Led Zeppelin IV (1971)










S'il me faut commencer ici les chroniques d'albums rock, sans nul doute c'est Led Zeppelin IVque je choisirai, m'étais-je dis.

Dont acte..!

Il fut le seul 33 tours vinyle que j'ai acheté deux fois. Les deux galettes noires ont tant et tant tourné sous la pointe du saphir (un soc de charrue n'aurait pas par instants fait plus de mal). J'écoutais inlassablement l'intégralité des plages, ou suivant les envies d'écoute certains titres plus que d'autres. Les faces se sont alors retrouvées labourées de zébrures et d'éraflures, terrains propices aux craquements et autres artéfacts sonores désagréables. Le CD a suivi, les éditions spéciales aussi.

Le IV est mon album-phare au milieu de la production pléthorique dans laquelle vit le rock, où il faut inlassablement séparer le bon grain de l'ivraie. C'est un choix subjectif, là où d'autres auraient choisi ailleurs.

Je ne vais pas m'appesantir sur l'historique de l'opus: c'est le LP zeppelinien sur lequel on a le plus écrit. Le net en est noyé. De ce flot d'informations je ne retiendrai qu'un fait. Led Zep III (chef d'oeuvre..!) fut descendu en flèche par la critique pro; le groupe désireux de recadrer tout çà sortit le 4 dans l'anonymat et attendit les chiffres de vente: ils dépassèrent les espérances. De la frustration du III naîtra un bijou et une critique terrassée (Page ne pardonnera jamais).

Face 1

01&02: "Black Dog" et "Rock and roll":

Deux brûlots enchaînés sans temps mort sur l'édition originale vinyle.
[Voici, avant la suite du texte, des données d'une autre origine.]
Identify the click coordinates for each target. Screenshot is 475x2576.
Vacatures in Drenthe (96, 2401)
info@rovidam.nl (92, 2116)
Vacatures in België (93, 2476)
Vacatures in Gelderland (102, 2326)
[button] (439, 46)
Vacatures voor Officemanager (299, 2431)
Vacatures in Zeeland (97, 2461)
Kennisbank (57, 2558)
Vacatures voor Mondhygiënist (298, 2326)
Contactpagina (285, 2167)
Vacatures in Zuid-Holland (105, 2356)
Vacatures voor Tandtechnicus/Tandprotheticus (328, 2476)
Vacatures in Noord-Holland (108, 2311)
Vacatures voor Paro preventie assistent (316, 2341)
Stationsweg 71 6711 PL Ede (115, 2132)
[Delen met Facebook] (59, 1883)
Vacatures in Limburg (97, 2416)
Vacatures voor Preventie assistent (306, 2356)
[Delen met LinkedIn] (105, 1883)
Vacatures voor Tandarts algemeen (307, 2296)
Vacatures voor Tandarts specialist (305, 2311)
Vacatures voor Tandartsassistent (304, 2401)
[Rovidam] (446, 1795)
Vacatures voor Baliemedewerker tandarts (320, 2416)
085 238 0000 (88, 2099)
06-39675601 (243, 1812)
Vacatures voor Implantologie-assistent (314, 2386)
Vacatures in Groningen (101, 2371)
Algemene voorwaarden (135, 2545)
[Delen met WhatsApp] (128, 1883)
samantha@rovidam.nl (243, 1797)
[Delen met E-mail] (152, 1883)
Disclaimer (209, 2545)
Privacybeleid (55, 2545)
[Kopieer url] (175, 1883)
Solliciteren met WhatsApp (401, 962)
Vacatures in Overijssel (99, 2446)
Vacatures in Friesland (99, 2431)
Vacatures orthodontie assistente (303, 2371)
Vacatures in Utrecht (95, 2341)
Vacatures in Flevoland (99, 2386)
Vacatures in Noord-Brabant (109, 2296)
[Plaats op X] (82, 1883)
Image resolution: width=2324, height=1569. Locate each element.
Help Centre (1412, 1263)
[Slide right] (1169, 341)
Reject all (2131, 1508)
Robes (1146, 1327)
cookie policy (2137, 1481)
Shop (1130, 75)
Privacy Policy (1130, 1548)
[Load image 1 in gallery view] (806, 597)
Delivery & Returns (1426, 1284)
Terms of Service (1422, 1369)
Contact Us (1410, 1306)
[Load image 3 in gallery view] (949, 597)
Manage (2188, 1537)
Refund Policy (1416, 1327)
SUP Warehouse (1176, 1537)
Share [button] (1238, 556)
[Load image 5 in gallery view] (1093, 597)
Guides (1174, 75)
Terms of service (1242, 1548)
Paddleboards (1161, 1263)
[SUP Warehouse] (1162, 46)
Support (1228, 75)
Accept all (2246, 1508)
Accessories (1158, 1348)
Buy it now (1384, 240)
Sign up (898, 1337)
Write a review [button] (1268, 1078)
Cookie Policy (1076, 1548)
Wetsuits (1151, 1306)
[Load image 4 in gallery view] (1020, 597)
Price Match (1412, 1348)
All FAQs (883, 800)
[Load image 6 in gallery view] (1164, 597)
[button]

Un célèbre auteur SF, Joël Houssin*, un temps chroniqueur rock au sein de "Rock & Folk" écrivit dans un hors-série consacré au groupe et à l'album: "[de BlackDog]...On s'en tire de justesse, la langue pendante. On va se reposer maintenant, hein ? Tu penses... Y'a une deuxième lame [Rock and roll] qui te cisaille la cervelle juste avant qu'elle se rétracte". Houssin mettant Gilette au service du hard-rock, j'adore..!

Ne parlons pas riffs (ils appartiennent à la légende) mais soli.

C'est au coeur de ces deux titres que l'on perçoit à son zénith le style de Jimmy Page en mode hard rock "on": dans cette manière abrupte, violente et speed qu'il a de plonger subitement en solo, comme basculant du haut d'une falaise. On saute avec lui, littéralement, ressentant alors la sensation jubilatoire d'être placé en perte d'équilibre. Dans ce qu'il nous proposait dans le thème central, une déchirure surgit lorsque l'eau s'ouvre en bas de falaise. Gare aux éclaboussures, Page va mettre des notes de partout.

On n'a pas vu venir Page. Il agit en traître sur un riff stoppé net le temps d'un très bref répit, use en rebrousse-poil d'une accélération subite du tempo, sans sommation préalable, en mec couillu qui a envie d'en découdre au plus vite. Le déboulé des notes s'accélère (surtout sur "Rock and roll"). Un chien (noir) grognait et menaçait sur le riff principal, encore à l'attache, il attaque et mord au sang sur le solo. Pas de quartier.
C'est typique du jeu de Page, cette bascule brutale dans ce qui ressemblerait à de l'insécurité si ce n'était pas si bien maîtrisé. Il agit alors en manière d'écorché vif qui ne retient pas plus longtemps ses cris et griffe les aigus de sa hargne (Cf "Black Dog").

A cette volonté de puncher et de cogner sec en entrée de solo, s'ajoute celle d'asséner le K.O dans le déroulé des notes. On pourrait appliquer à la méthode les titres d'albums de deux groupes des 70's: "Blow your face out" (J.Geils Band) et "On your Feet or on your knees" (Blue Oyster Cult).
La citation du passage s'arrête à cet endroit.